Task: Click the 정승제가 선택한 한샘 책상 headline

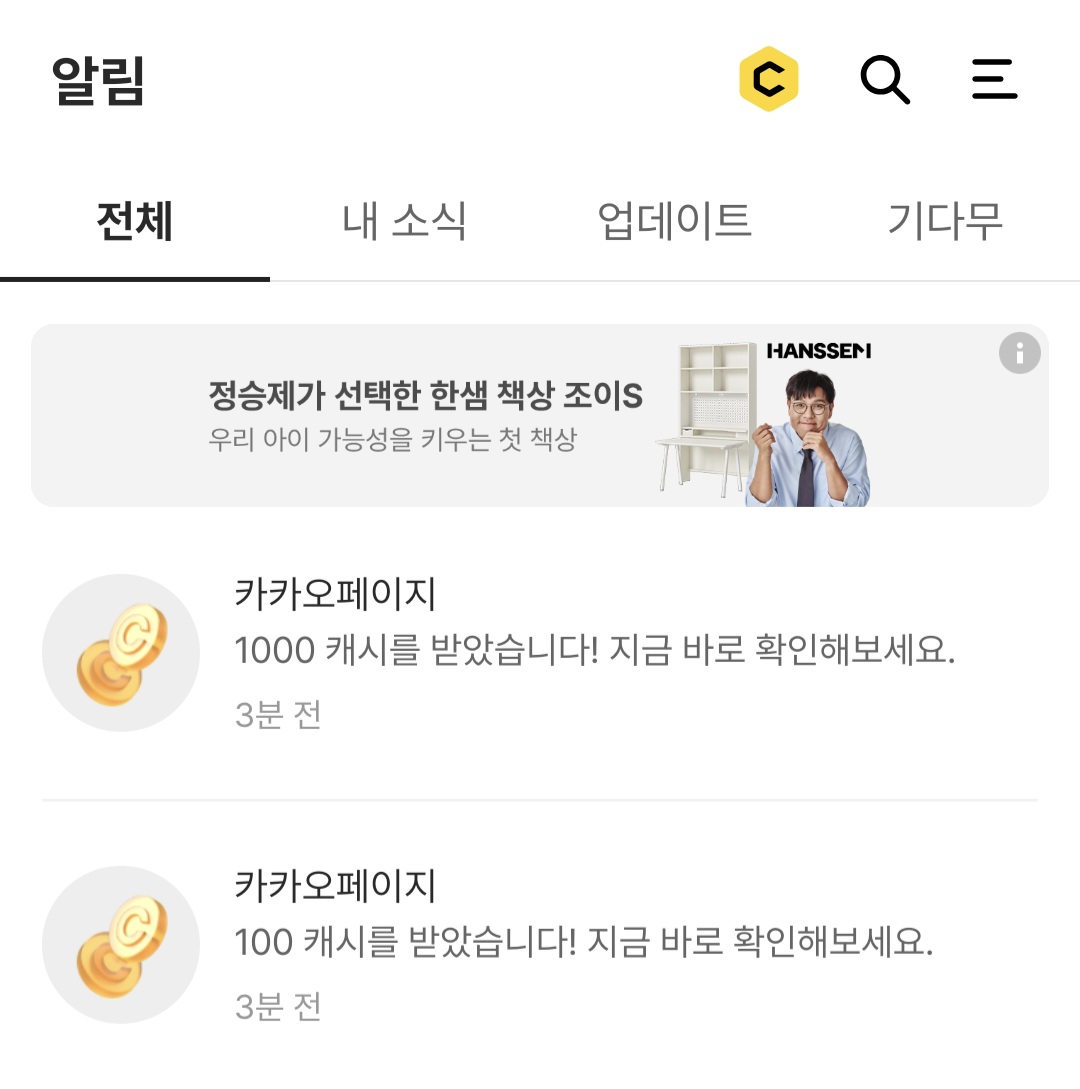Action: pyautogui.click(x=425, y=396)
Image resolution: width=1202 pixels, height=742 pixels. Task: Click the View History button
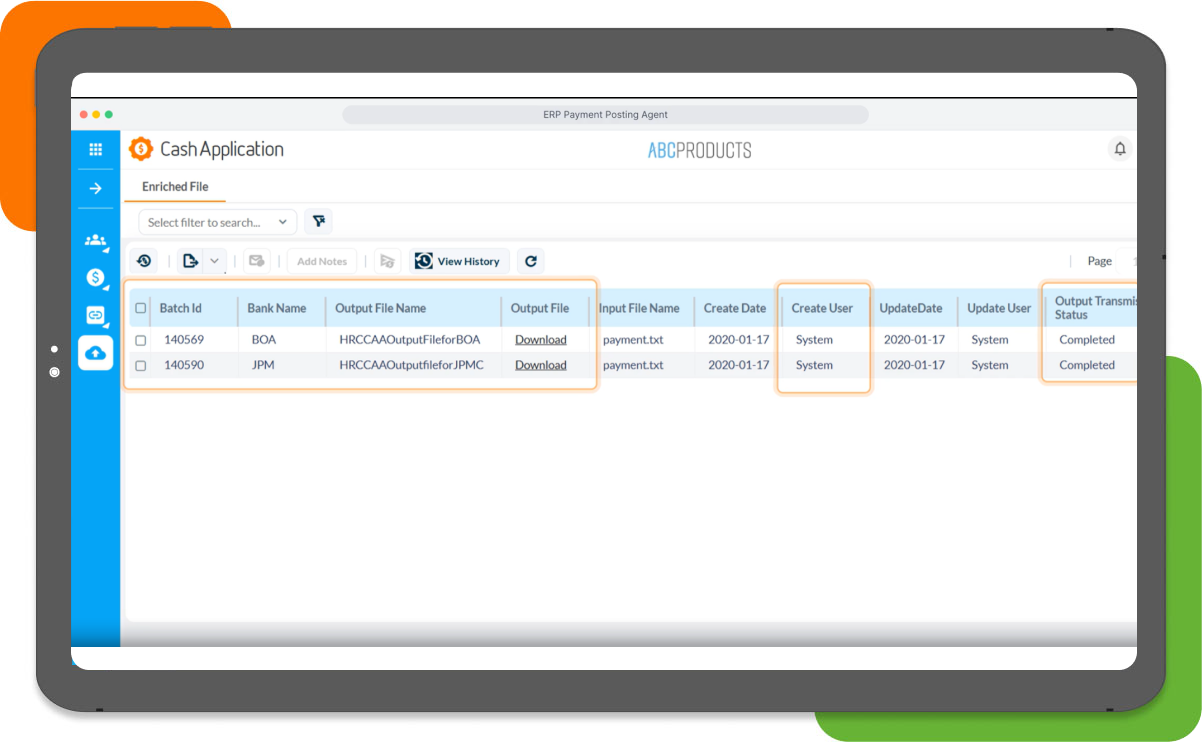[x=458, y=261]
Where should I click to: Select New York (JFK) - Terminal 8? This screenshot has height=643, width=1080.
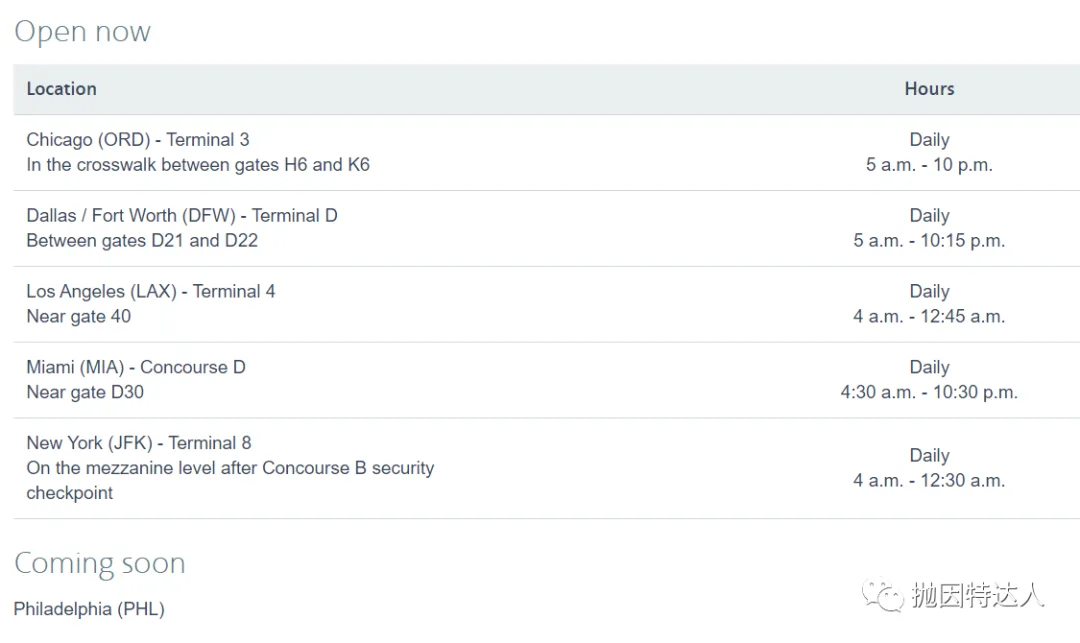[138, 443]
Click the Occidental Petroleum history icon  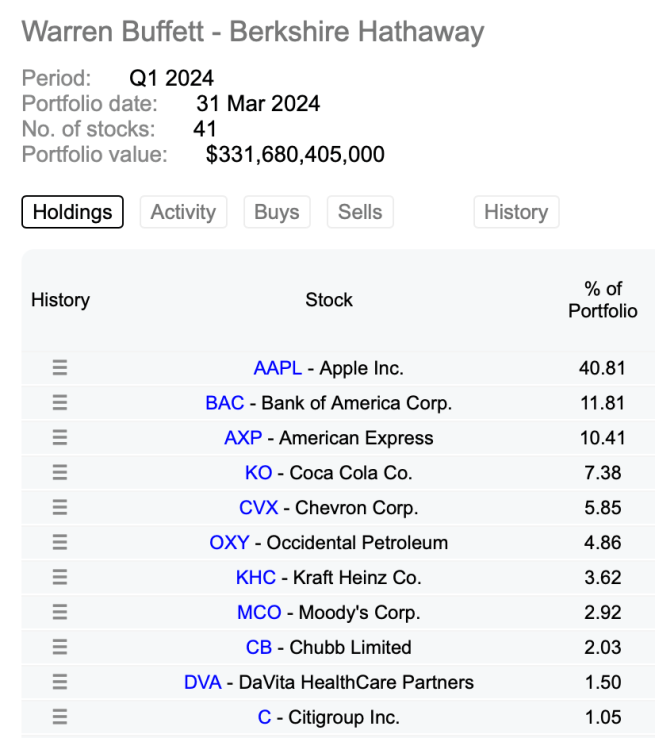pyautogui.click(x=60, y=543)

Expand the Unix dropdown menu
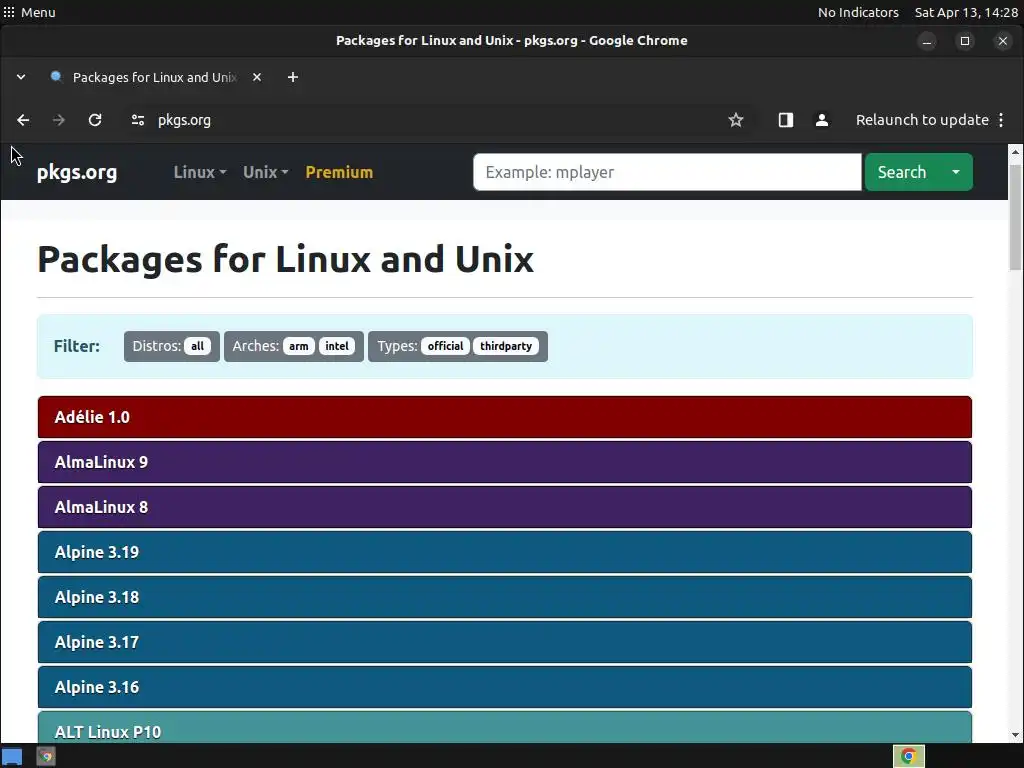click(x=265, y=172)
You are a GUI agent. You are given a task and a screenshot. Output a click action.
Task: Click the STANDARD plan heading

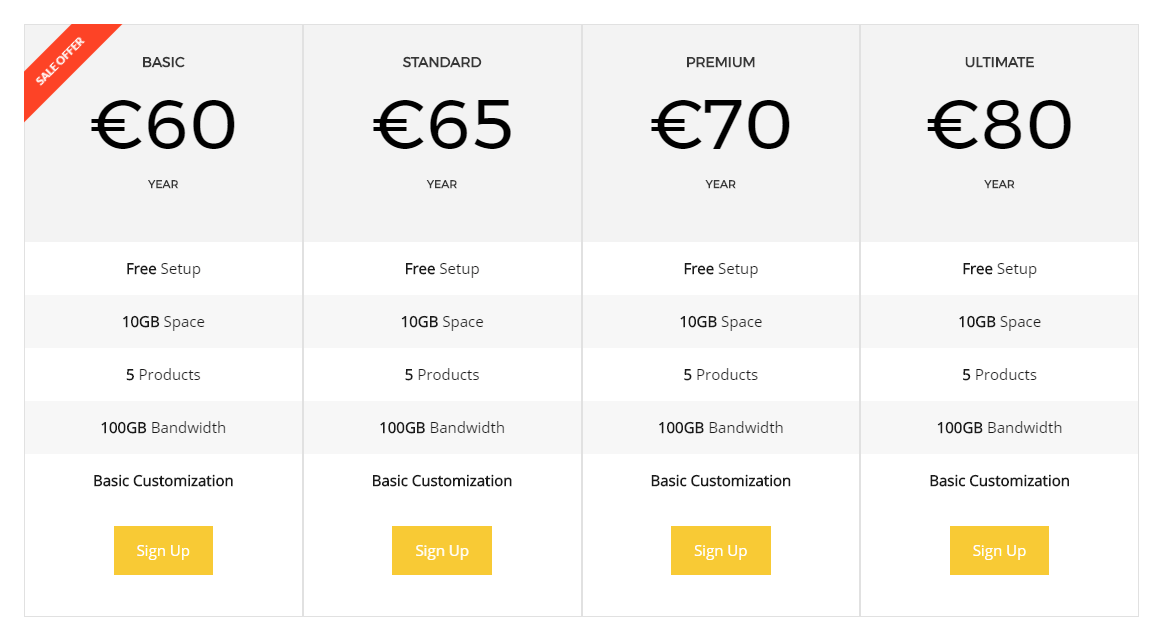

□ □ □ □

*Task objective*
The answer consists of the lines from the one holding "You are a GUI" to the end of the records, inclusive, restated exactly and without pictures.

*Answer to the problem*
You are a GUI agent. You are given a task and a screenshot. Output a click action.
Task: Click the STANDARD plan heading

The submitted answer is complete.